Cate: (sighs) incredibly peaceful under the circumstances.
Goldilocks: That is the goal isn't it or am I off base?
Cate: No, it should feel great, but the ego is messing with my mind and it feels strange to feel this way when my entire family is reeling from the shock.
Goldilocks: Tell me about Sunday. I thought it might be time to celebrate a great victory, go home and start collecting more of that back pay that I keep accumulating. You were almost there you know.
Cate: Was I?
Goldilocks: You would know that better than me.
Cate: (earnestly) Tell me, Goldilocks. Please, tell me.
Goldilocks: Sorry, I can't because I don't know. Only you do.
Cate: But that's the problem, Goldilocks, I'm not sure. And I want to be sure.
Goldilocks: Did you hear what you just said?
Cate: (smiling) Yeah, that I want something really, really bad.
Goldilocks: (continuing the discrimination process) And what does that mean?
Cate: (grinning broadly) That I can't have it because I'm in lack.
Goldilocks: Need I say more?
Cate: Nope, the hammer hit the thumb square on. One thing I did notice on Sunday, that I was not forcing it or trying to control it like before.
Goldilocks: I'd say that was progress, wouldn't you?
Cate: (sheepishly) I was feeling rather proud of myself. Yeah right, letting that feeling go, I can say I felt different. It wasn't really an out-of-body experience like I was expecting, but more of a detached sensation like I didn't belong, like I was above it all. Am I making any sense?

TASK DESCRIPTION: Copy word for word the part of the dialogue between Cate and Goldilocks that opens with the words containing "Goldilocks: Sorry, I" and closes with "you just said?".

MATERIAL PROVIDED:
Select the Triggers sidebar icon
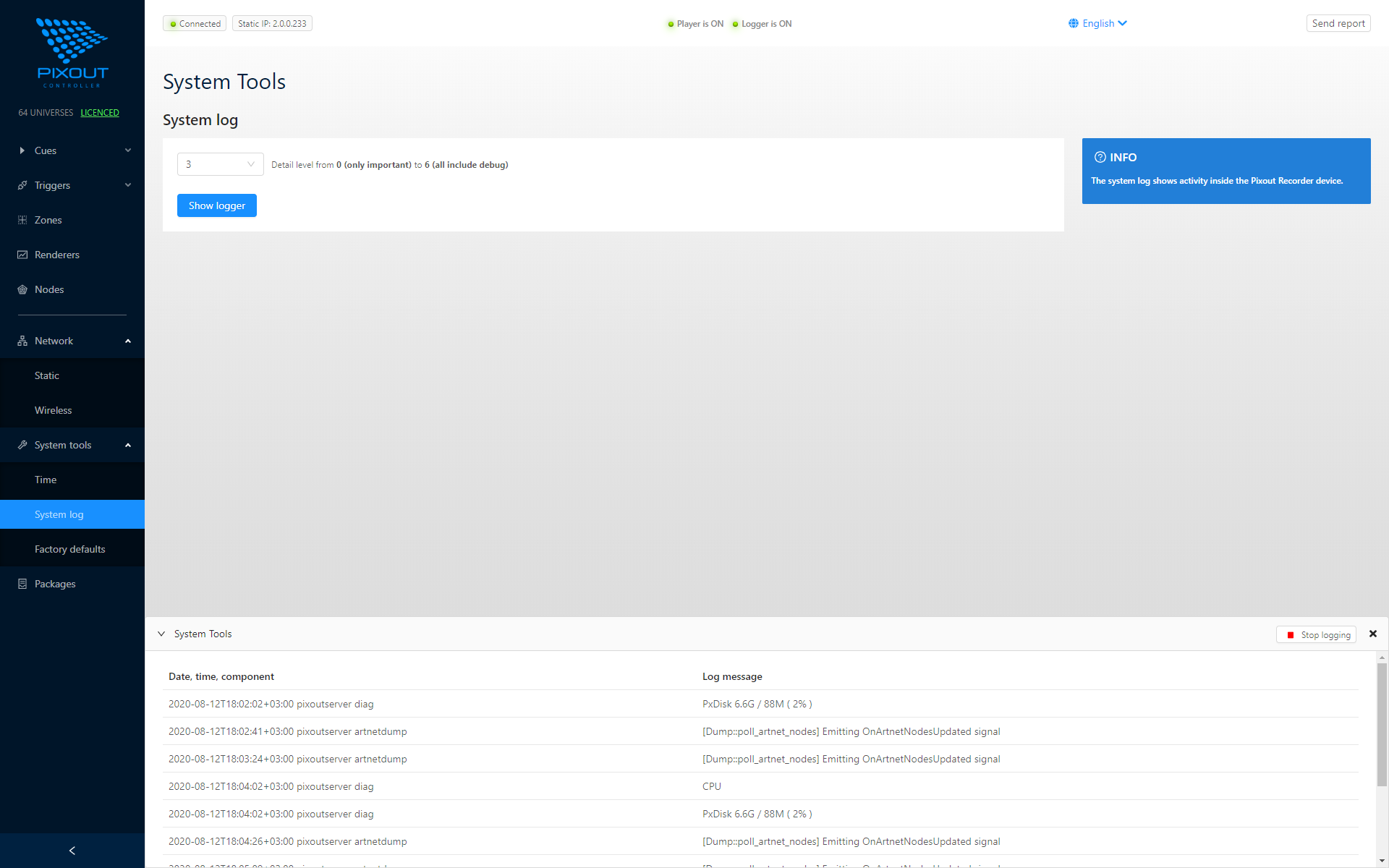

FINAL RESULT:
Goldilocks: Sorry, I can't because I don't know. Only you do.
Cate: But that's the problem, Goldilocks, I'm not sure. And I want to be sure.
Goldilocks: Did you hear what you just said?